Former News of the World executive editor Neil Wallis has reportedly been arrested as part of the phone hacking inquiry.
Police confirmed they had arrested and are currently questioning another suspect as part of their Operation Weeting investigation into phone hacking at the News of the World newspaper.
Wallis, 60 is reported to be held at an address in London area on suspicion of conspiring to intercept communications while working at the News of the World, one of the papers owned by Rupert Murdoch’s News International.
News of the World: Milly Dowler's parents say Rebekah Brooks should resign
Former News of the World editor Andy Coulson could face seven years in jail
Wallis is the ninth person to be arrested since the phone hacking inquiry was re-opened by detectives in January this year.
The tabloid veteran became deputy editor of the News of the World in 2003 and served under Andy Coulson's editorship before becoming the paper's executive editor in 2007.

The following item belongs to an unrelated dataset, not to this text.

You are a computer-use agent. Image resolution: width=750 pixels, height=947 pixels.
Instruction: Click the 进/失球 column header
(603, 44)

Wallis, who lives in Chiswick, west London, joined Rupert Murdoch's UK newspaper group News International in 1986, rising to become deputy editor of the Sun.

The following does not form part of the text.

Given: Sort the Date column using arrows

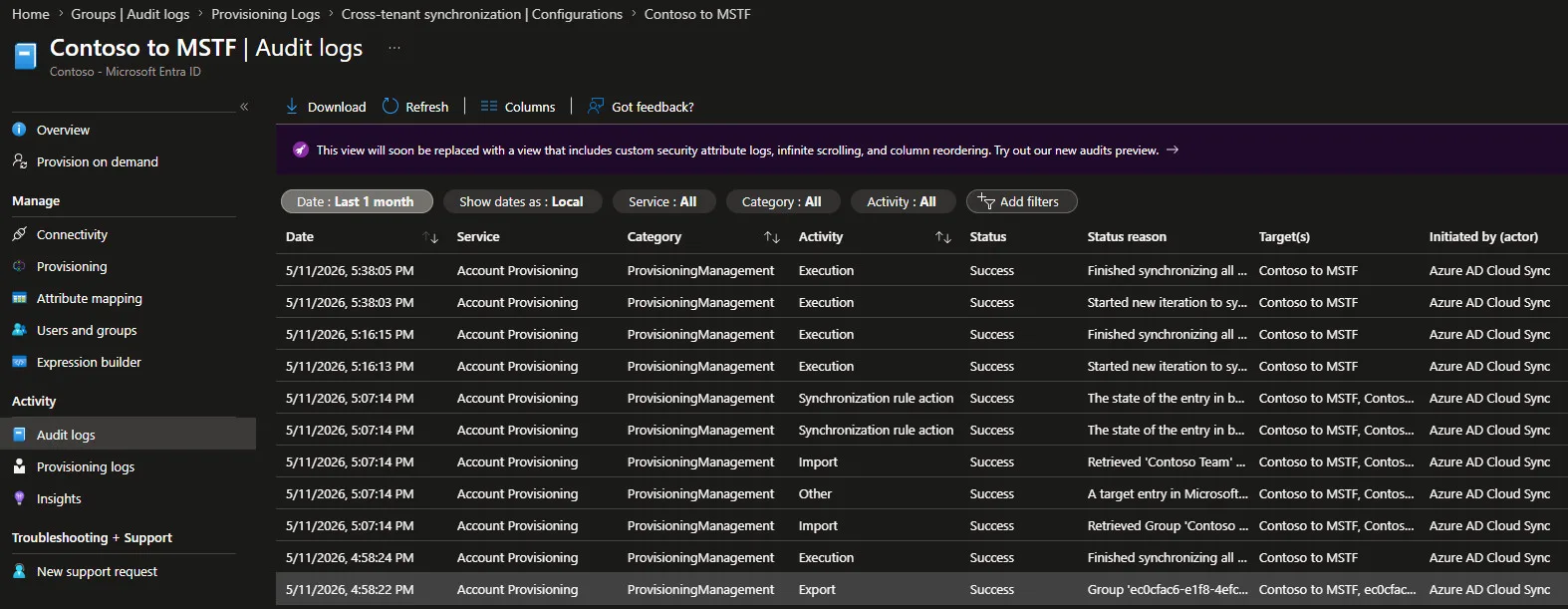Looking at the screenshot, I should tap(430, 237).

He was editor of Sunday tabloid the People from 1998 until he joined the News of the World five years later.
After leaving newspapers, he started working for entertainment PR firm the Outside Organisation in 2009.
He is also a former member of the editors' code of practice committee of the Press Complaints Commission, the British newspaper industry's self-regulating body that has been accused by politicians of being too weak to tackle serious journalistic malpractice.
Police are investigating allegations that journalists on News of the World, which closed last Sunday, hacked the phones of members of the royal family, politicians and celebrities, listening to their voicemails.
Allegations that they hacked the phones of British solders and victims of crime, including child murders and the 2005 London bombings, sparked nationwide public outcry and triggered the current inquiry into unethical practices by journalists at News of the World.
The Sun and the Sunday Times, two other papers in Murdoch’s News International stable, were also implicated after The Guardian newspaper revealed that reporters allegedly repeatedly targeted Gordon Brown, trying to access his voicemail and obtaining information from his bank account, his legal file and his family's medical records when he was finance minister and prime minister.
The Guardian also found that details from Gordon Brown’s infant son's medical records may have been obtained by journalists.
Last week, detectives arrested News of the World’s former editor Andy Coulson, who went on to become Prime Minister David Cameron's media chief before resigning in January.
Coulson, 43, who was Downing Street communications chief until January this year, was arrested by officers on Friday over alleged phone hacking and illegal payments to police.
He was released on bail until October.
In April, News of the World’s chief reporter Neville Thurlbeck, one of its senior reporters James Weatherup, and Ian Edmondson, a former senior editor who was sacked after an internal inquiry into his conduct, were also quizzed about the claims.